### WORK REQUIRED
Once you reach the line containing "Given: Select the Ballaststoffe row label" in the data below, restate each line word for word up to and including the one containing "has height=783, width=1385.".

### RECORDS PROVIDED
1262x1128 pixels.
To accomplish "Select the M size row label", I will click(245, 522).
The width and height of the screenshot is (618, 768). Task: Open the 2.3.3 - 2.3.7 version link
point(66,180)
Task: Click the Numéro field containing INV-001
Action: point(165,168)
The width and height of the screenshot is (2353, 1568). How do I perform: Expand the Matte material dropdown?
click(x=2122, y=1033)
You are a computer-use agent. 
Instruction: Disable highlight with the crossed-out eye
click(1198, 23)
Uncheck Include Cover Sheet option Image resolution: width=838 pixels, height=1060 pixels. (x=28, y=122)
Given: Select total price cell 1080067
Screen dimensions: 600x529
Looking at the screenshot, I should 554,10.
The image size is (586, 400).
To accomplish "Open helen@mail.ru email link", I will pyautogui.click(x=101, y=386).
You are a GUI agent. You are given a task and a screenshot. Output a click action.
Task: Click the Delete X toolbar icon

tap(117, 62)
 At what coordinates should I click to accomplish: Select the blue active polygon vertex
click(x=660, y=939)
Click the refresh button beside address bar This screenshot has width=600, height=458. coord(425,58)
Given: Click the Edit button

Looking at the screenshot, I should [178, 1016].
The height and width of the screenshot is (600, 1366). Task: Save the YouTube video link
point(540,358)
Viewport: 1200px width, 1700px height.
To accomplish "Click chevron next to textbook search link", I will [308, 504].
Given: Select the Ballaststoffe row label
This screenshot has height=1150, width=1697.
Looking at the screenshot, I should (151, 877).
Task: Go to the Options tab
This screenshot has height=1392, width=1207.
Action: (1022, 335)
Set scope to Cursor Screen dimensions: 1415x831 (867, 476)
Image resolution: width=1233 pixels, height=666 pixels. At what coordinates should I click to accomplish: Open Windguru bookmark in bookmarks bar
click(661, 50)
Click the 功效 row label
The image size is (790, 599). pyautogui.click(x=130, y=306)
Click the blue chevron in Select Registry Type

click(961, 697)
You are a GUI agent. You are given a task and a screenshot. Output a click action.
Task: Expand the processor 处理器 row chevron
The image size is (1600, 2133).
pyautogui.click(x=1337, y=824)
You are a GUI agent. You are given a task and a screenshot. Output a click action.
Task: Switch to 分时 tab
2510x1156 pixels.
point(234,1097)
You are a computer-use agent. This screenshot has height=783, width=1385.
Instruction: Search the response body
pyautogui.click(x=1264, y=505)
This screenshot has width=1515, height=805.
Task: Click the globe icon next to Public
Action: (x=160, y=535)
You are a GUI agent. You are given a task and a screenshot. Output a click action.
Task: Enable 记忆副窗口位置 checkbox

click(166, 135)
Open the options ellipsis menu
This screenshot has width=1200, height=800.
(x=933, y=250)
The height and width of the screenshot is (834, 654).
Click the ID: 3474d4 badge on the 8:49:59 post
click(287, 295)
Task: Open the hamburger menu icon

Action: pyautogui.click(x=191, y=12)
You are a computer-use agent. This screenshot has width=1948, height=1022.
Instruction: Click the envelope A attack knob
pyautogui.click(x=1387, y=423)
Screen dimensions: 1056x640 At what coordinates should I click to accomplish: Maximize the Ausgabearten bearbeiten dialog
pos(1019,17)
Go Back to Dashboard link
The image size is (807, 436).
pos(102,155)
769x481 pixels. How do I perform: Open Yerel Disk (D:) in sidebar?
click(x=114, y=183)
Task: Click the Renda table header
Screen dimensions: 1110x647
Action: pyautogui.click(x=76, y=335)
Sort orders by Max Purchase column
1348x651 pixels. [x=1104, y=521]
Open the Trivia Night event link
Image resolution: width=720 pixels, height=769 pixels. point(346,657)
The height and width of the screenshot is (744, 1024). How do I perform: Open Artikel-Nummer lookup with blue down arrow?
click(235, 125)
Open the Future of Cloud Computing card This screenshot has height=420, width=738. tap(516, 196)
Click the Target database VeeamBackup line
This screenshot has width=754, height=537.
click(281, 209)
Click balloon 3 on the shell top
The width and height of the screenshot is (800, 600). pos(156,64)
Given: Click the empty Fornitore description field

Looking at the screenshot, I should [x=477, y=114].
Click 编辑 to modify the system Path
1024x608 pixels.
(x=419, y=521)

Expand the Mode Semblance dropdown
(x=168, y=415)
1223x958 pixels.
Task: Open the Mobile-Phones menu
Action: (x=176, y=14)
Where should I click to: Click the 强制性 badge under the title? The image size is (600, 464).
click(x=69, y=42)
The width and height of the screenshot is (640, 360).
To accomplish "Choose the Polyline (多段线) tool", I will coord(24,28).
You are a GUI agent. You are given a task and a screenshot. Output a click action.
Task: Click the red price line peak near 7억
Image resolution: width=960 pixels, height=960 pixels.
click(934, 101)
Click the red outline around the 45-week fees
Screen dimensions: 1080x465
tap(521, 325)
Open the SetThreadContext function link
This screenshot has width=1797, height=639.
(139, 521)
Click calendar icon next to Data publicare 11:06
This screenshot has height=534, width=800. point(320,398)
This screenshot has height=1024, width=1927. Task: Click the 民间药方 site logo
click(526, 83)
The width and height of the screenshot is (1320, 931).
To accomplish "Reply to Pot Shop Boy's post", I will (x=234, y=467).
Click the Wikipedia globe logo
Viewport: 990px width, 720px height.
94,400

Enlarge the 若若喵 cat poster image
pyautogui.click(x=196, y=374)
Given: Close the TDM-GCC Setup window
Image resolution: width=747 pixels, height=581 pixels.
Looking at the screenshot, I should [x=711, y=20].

### RESPONSE BELOW
Given: Select the Ballaststoffe row label
This screenshot has height=1150, width=1697.
Looking at the screenshot, I should (151, 877).
Task: Go to the Options tab
This screenshot has height=1392, width=1207.
Action: (1022, 335)
Set scope to Cursor Screen dimensions: 1415x831 (867, 476)
Image resolution: width=1233 pixels, height=666 pixels. At what coordinates should I click to accomplish: Open Windguru bookmark in bookmarks bar
click(661, 50)
Click the 功效 row label
The image size is (790, 599). pyautogui.click(x=130, y=306)
Click the blue chevron in Select Registry Type

click(961, 697)
You are a GUI agent. You are given a task and a screenshot. Output a click action.
Task: Expand the processor 处理器 row chevron
The image size is (1600, 2133).
pyautogui.click(x=1337, y=824)
You are a GUI agent. You are given a task and a screenshot. Output a click action.
Task: Switch to 分时 tab
2510x1156 pixels.
point(234,1097)
You are a computer-use agent. This screenshot has height=783, width=1385.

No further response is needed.